En revanche, “si la réclamation porte sur un aspect médical, un comportement inapproprié, un refus de soins ou tout autre problème de ce type, Doctolib prend contact avec le patient par email afin de l’orienter vers l’autorité de référence”, notamment l’Ordre pour les sept professions de santé concernées ou l’ARS pour les psychologues ou les ostéopathes. Dans un exemple de réponse envoyée à un patient signalant le comportement inconvenant d’un généraliste, qui nous a été transmis, il est d’ailleurs précisé qu’en tant que “service informatique permettant la prise de rendez-vous en ligne avec les professionnels de santé”, Doctolib “ne peut pas intervenir dans la relation entre un patient et son praticien pour des raisons évidentes de confidentialité” et “n’est pas toujours à même de prendre une mesure à l’encontre du praticien, en particulier concernant sa pratique”.
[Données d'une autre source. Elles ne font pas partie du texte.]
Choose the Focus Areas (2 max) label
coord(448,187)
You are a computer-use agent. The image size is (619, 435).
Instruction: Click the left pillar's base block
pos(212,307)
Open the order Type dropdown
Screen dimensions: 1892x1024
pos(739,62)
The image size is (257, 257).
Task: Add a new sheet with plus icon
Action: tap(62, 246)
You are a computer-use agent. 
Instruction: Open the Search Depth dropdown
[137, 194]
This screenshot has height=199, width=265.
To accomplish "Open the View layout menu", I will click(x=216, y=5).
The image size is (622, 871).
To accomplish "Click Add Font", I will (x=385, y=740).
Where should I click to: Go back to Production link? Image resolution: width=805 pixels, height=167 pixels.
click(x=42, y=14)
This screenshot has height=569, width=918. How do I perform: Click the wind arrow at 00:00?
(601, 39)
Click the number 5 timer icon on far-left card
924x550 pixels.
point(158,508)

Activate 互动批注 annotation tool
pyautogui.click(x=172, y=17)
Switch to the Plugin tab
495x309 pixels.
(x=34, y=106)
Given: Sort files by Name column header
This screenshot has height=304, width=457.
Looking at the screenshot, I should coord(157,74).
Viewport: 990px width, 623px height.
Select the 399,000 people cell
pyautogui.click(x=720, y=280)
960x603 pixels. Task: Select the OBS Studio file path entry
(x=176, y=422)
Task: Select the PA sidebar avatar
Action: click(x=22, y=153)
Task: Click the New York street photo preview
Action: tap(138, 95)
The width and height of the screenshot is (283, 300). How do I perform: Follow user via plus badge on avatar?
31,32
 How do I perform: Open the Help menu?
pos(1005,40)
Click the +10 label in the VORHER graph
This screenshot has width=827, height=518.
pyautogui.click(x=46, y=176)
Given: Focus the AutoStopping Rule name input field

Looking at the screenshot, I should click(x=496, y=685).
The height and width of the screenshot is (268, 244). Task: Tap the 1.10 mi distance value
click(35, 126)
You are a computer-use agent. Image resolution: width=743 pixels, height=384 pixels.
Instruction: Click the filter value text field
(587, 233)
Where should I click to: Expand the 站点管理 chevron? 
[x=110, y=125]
“Mais parce que les patients font une erreur de d’appréciation, est-ce que Doctolib doit mettre en place des process qui permettent ce type de dérive ?, insiste le président de la FMF-Gé. On a des instances professionnelles comme l’Ordre des médecins qui peuvent traiter ce type de signalement dans un cadre éthique, respectueux. L’Ordre fera le nécessaire pour qu’un médecin qui commet des dérives soit sanctionné. En tout cas une enquête sera faite, la plainte sera systématiquement instruite.”
“Medical bashing”
Pour le syndicaliste, la question du secret médical demeure. “Il y a forcément des informations sensibles, si on parle par exemple d’une erreur médicale, le patient va donner une description de la consultation et il ne sait pas qui est la personne au bout du fil. Le juriste peut très bien être son voisin !”, remarque le généraliste, qui réclame plus de “transparence” et de “garanties” sur les procédures mises en place par la plateforme concernant le traitement de ces signalements. “Nous n’interférons pas dans la relation directe entre le patient et le médecin qui est couverte par le secret médical. Le patient est libre de partager son expérience s’il le souhaite”, répond Doctolib.
Frédéric Villeneuve souhaiterait néanmoins que Doctolib s’abstienne de recueillir ces signalements et se contente d’une page d’information des patients sur leurs recours possibles. A l’heure du “médical bashing”, cette fonctionnalité contribue à “altérer la confiance entre le médecin et le patient”, pointe le généraliste. “On n’encourage pas la délation”, martèle-t-on chez Doctolib. Néanmoins consciente que les termes “signaler un soignant” peuvent sembler “un peu abrupts”, la plateforme annonce à Egora qu’ils “seront revus dans les jours à venir, afin de proposer une formulation plus nuancée”.